Frank Bullitt writes for Issues and Insights about the value of “price gouging” in a situation like the COVID-19 pandemic.
Anxious consumers across the country are raiding stores, emptying entire shelves of paper products, pain killers, soap, hand sanitizers, and frozen food. In response, some states are invoking anti-price gouging laws. Others will follow. All will make matters worse. …
… [I]t all sounds so consumer friendly. After all, who wants to pay $79 for hand sanitizer?
Cracking down on market prices, which, whether we like them or not, are often higher than we are comfortable with and sometimes higher than we can pay, might feel good. But doing so will not restock vacant shelves. It will only keep them empty.
While it is counterintuitive to most, the reality is that price gouging is “a life-saving market mechanism.”
“When a disaster is incoming, such as a hurricane or a blizzard, people will see others at grocery stores stocking up on water and other essentials,” explains T.J. Roberts, writing for the Mises Institute.
“They will, however, purchase too much if the price stays the same. Whereas a storm and its immediate aftermath may last for a few days, people will purchase enough to last them for months, resulting in shortages.”
When government doesn’t distort markets with price ceilings, price signals tell sellers where they should ship their goods.
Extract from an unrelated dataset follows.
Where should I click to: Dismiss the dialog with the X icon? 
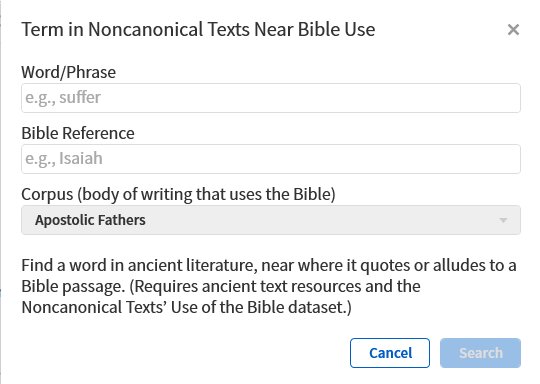[513, 30]
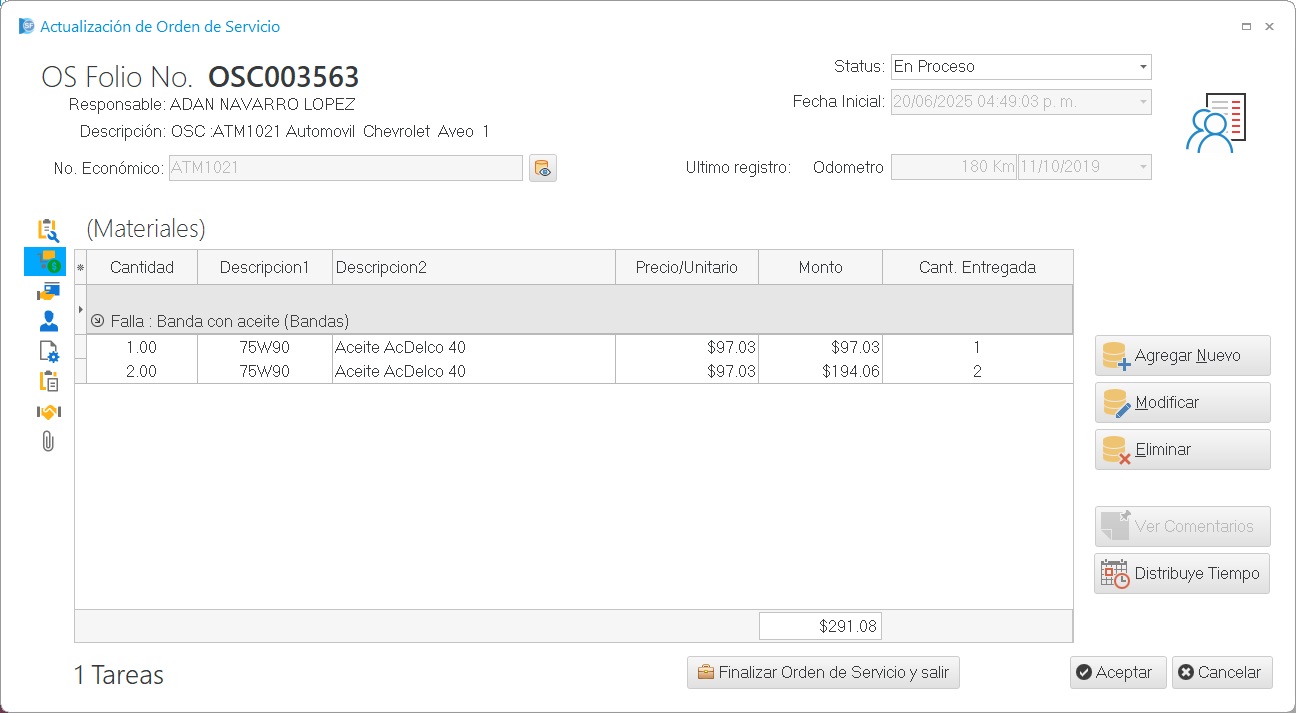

If a lumber company, for instance, sees prices for plywood rising due to increased demand in coastal areas threatened by a storm, it will divert to those zones inventory that would otherwise be shipped elsewhere.
“Higher prices during emergencies attract resources,” says economist David Henderson, “from other parts of the country.”
Artificially holding down prices also discourages valuable entrepreneurship.